▶ What is needed:
Write out the stretch of lines below that begins at the line with "You are a GUI" and ends at the line with "Viewport: 1074px width, 392px height.", including both, exactly as given and nothing more.

▶ Entries shown:
§
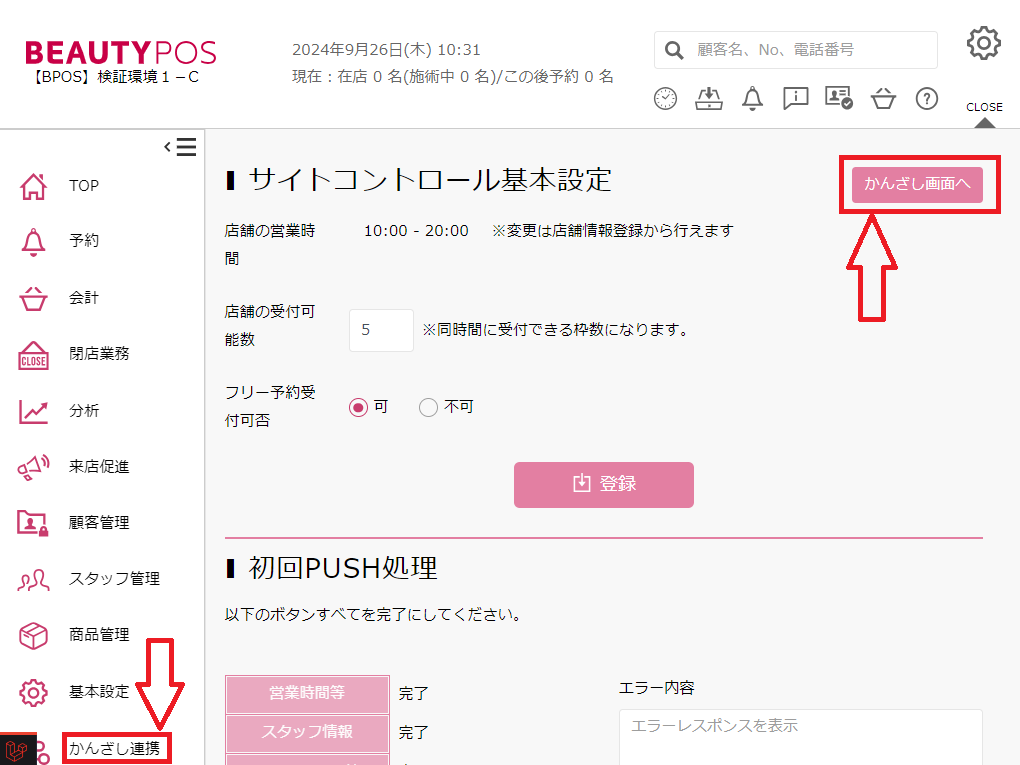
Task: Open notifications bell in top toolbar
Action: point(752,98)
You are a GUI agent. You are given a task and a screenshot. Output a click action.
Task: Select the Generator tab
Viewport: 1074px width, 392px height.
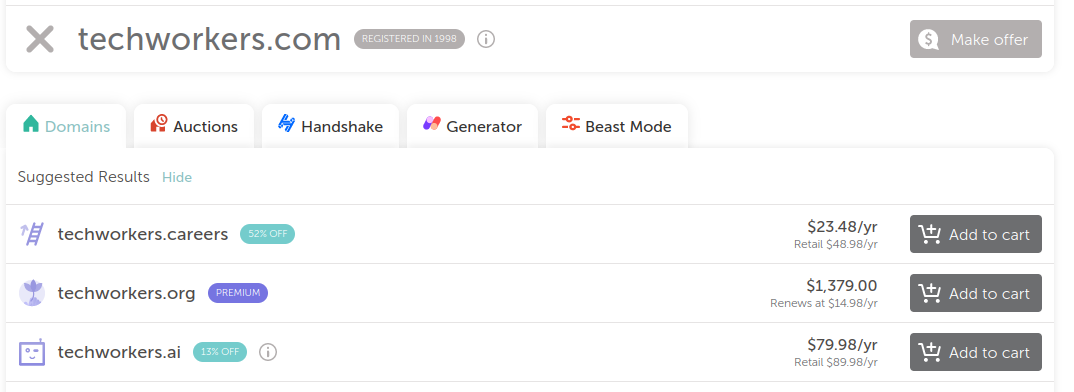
§
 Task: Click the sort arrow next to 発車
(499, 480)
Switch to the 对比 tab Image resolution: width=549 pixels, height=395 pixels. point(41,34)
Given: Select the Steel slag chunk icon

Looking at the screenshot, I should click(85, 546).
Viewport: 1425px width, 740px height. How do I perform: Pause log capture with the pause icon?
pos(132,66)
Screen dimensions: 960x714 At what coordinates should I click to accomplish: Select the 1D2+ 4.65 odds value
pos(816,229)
§
▶ Task response:
You are a GUI agent. You are given a task and a screenshot. Output a click action.
Task: Select the Generator tab
Viewport: 1074px width, 392px height.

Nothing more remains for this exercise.